Procedure Il Raman analysis was carried out on a Thermo Electron Nicolet Almega Raman Microscope set for 50 X magnification. Samples were prepared by placing a small amount on a microscope slide without a cover glass and obtained under the following conditions: Scanning range 3481 cm-1 to 96 cm-1; Low resolution; Exposure time 5.0 second; 10 sample and 10 background exposures; Excitation Laser at 780 nm (depolarized) / 100 % power level ; Grating 1200 lines/ mm; 25 micron pinhole; Camera temperature - 48 ⁰C.

Differential Scanning Calorimetrv

Calorimetric studies were conducted utilizing a modulated Differential Scanning Calorimeter (DSC) from TA instruments. DSC scans were run at a heating rate of 10 C/min. in an open aluminium pan under nitrogen flowing at a rate of 40 ml/min.
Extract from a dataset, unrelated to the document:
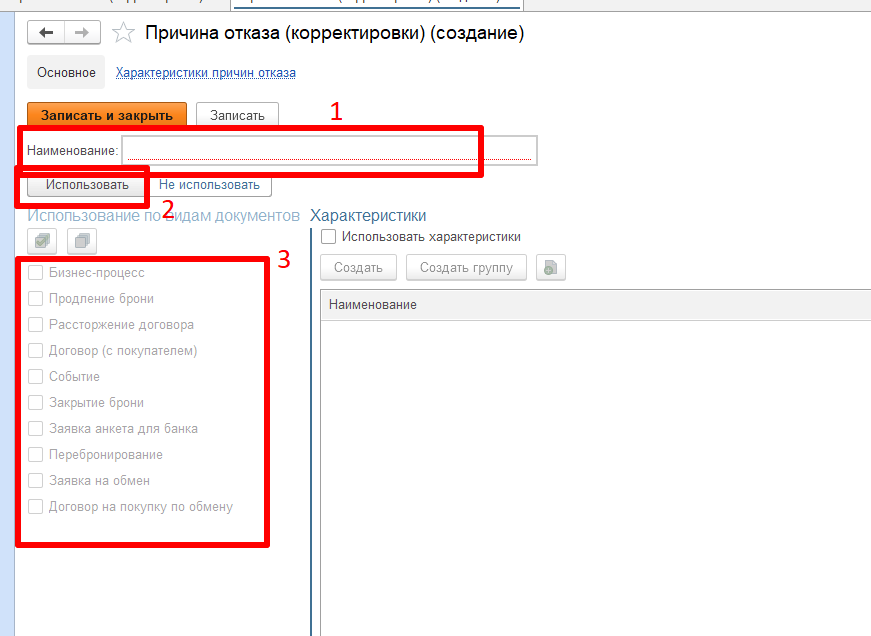Click the copy characteristic icon next to Создать группу
The image size is (871, 636).
pos(551,268)
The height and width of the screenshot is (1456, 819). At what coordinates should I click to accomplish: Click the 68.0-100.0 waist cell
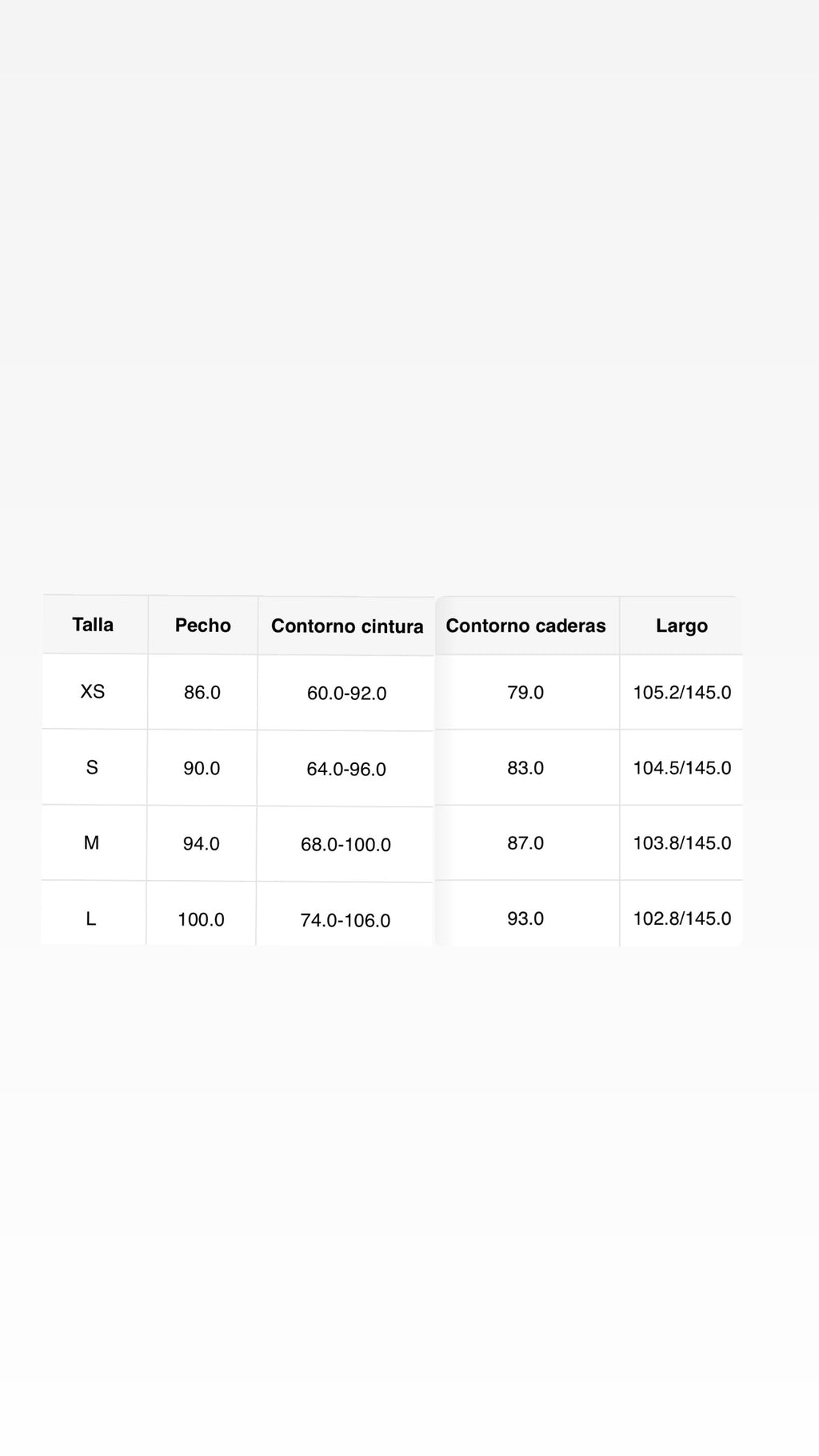[346, 844]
Solubility tests were conducted by placing an excess of the compound in an aliquot of the solvent of interest and allowing the slurry to equilibrate under the selected temperature conditions (typically ambient). When the solvent was water, pH was adjusted to the desired value with hydrochloric acid and sodium hydroxide.

When the slurry mixture had equilibrated, the excess solids were centrifuged (water) or filtered (all other solvents) from the supernatant and the amount of compound which had been dissolved was quantified utilizing HPLC analysis of diluted aliquots of the supernatant liquid. Pharmaceutical grade solvents were employed.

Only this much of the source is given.